An invitation letter can be sent to you by a permanent resident or citizen of the United States. This letter improves your chances of acquiring a visitor's visa to the U.S., among other requirements, because it states a reason of visit, confirmed accommodation during your stay and financial security of you and your host. It is advisable to notarize an invitation letter to authenticate it as a visa application requirement.
Consult your embassy about the necessary details or special attachments that they require your host to include in the invitation letter. This is because different embassies operate differently in accordance to the laws of the governing country.
Inquire if your host is viable to write you an invitation letter. Consider his financial status and government recognition, for example, if he is an approved permanent resident or resident by birth in the U.S.

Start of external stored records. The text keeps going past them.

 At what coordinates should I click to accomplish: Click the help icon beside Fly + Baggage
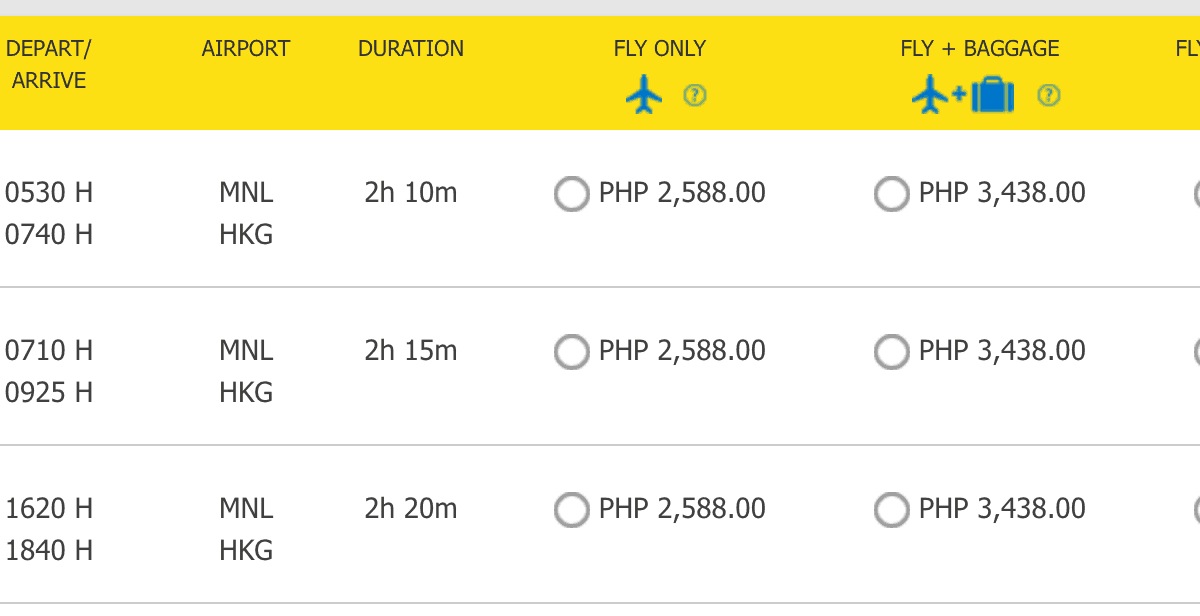point(1048,96)
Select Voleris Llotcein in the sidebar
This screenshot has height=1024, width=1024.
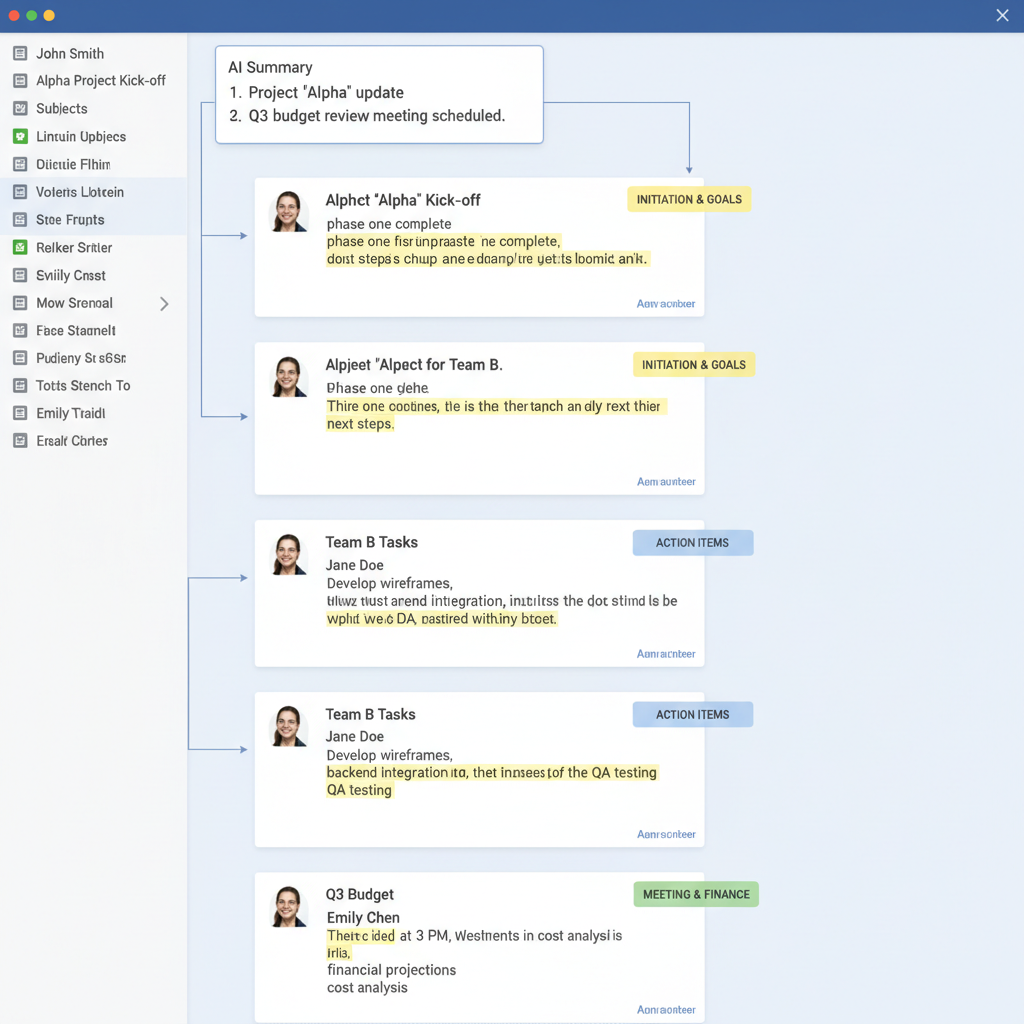coord(80,192)

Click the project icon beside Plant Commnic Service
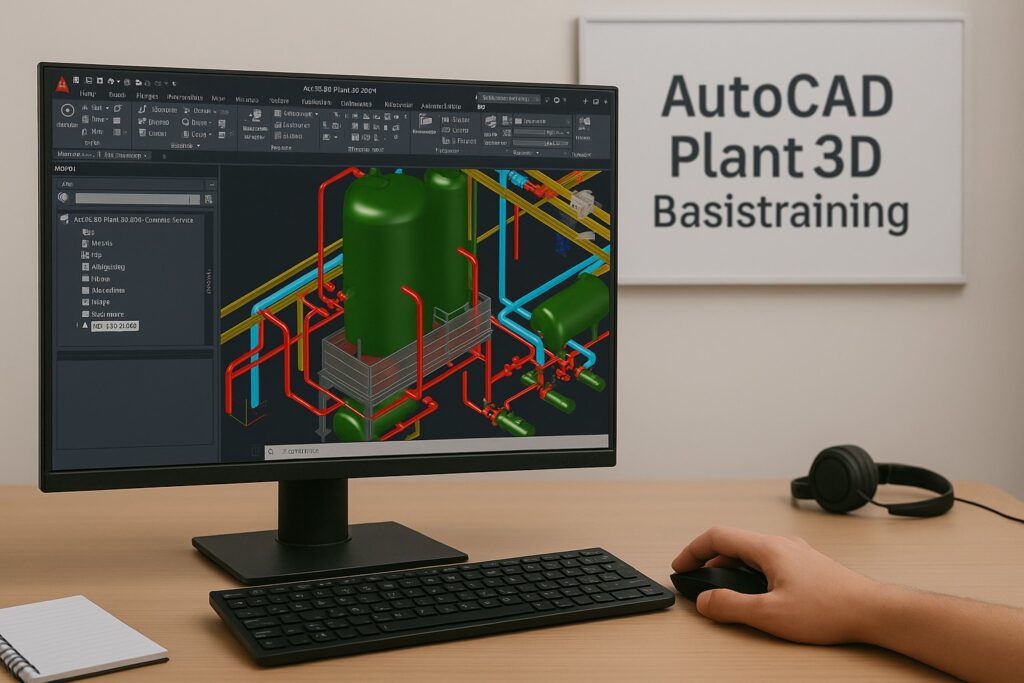pos(65,219)
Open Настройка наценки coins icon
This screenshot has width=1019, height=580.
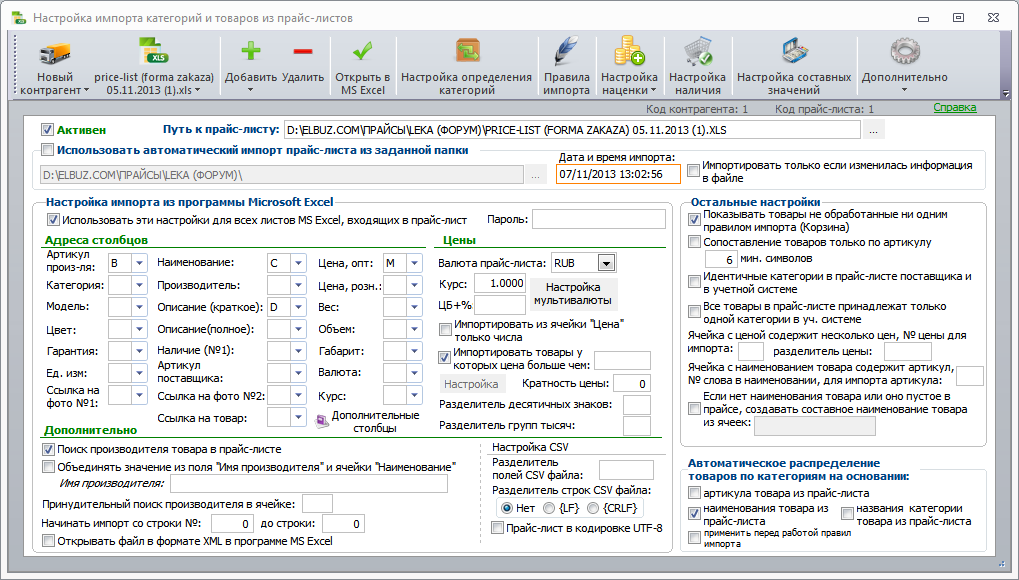pos(629,51)
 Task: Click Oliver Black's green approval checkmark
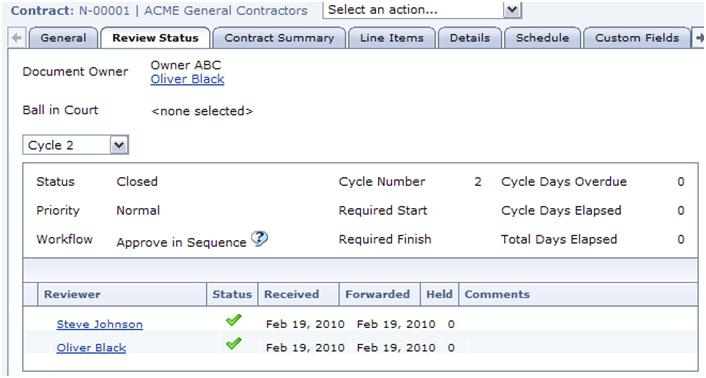(234, 344)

Contact your host by calling or writing to him, and inform him that you require an invitation letter to help you in your visa application.

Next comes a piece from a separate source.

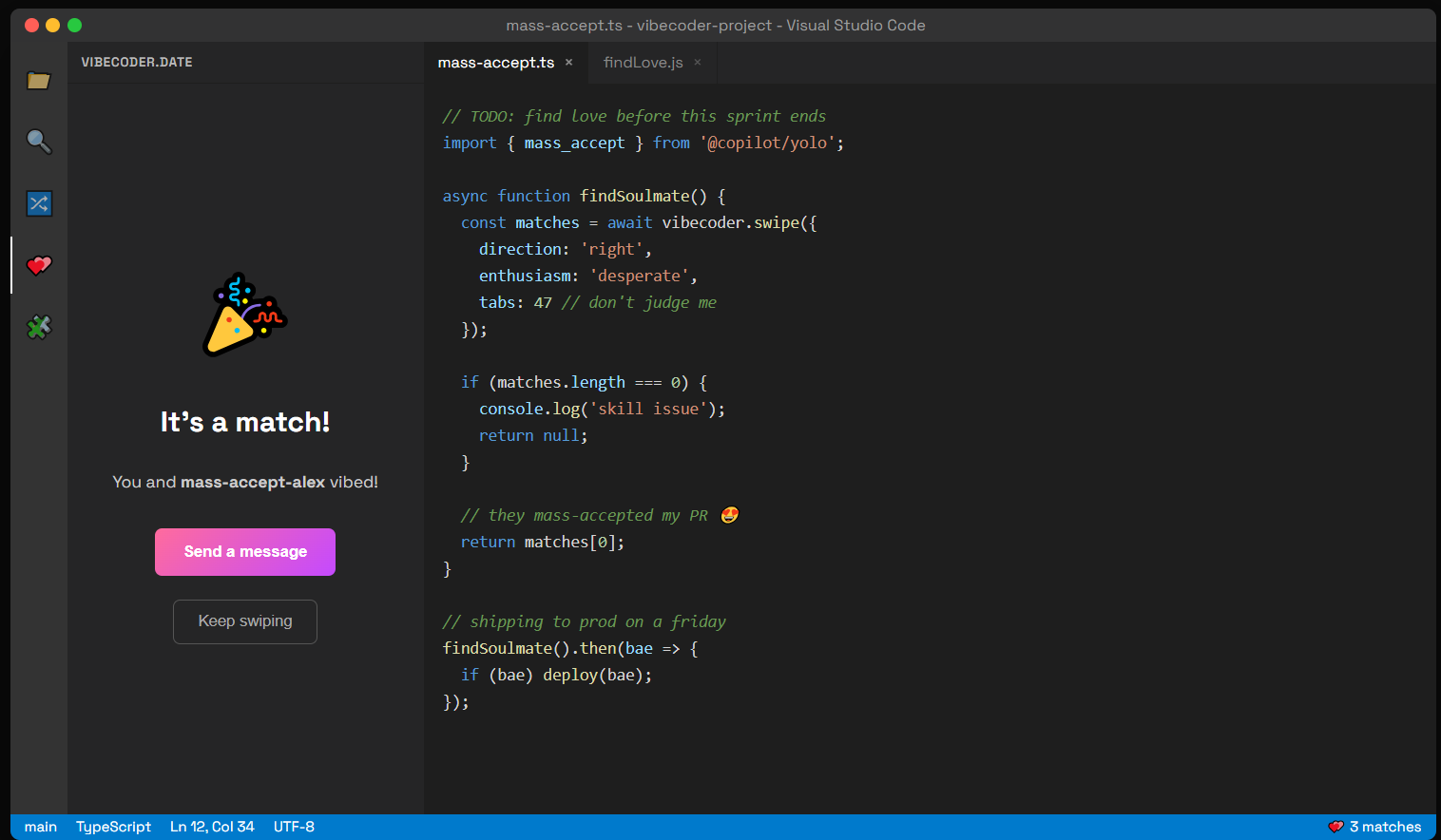
Task: Click the TypeScript language mode indicator
Action: click(x=113, y=826)
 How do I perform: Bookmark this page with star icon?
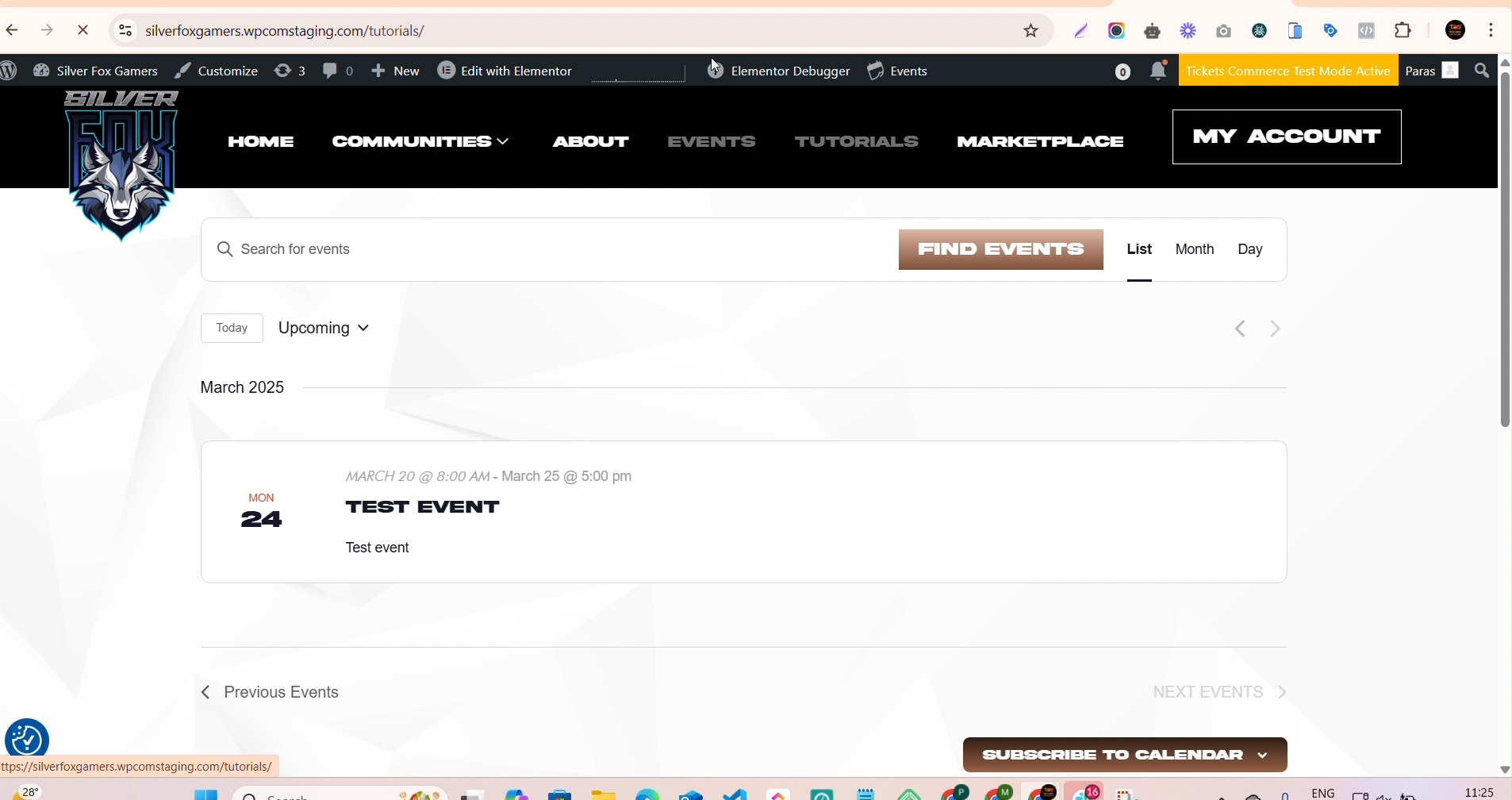[1030, 31]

Make accommodation arrangements with your host and agree on who will cater for your expenses while in the U.S. If your host intends to cater to your expenses, your embassy may require him to state his financial status or include a bank statement as proof.

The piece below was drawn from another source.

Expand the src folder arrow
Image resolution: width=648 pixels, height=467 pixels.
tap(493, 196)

Ask your host to write a letter of invitation three to four months prior to your intended visit to give you ample time for the necessary preparations, such as medical tests and passport and visa applications.
- Request your host to mail you the letter because a posted invitation letter is considered more valid than an email.
- Though an invitation letter is a correspondence between friends and family, it is considered an official document and should be written in an official format. Ensure that your host writes it an such a format.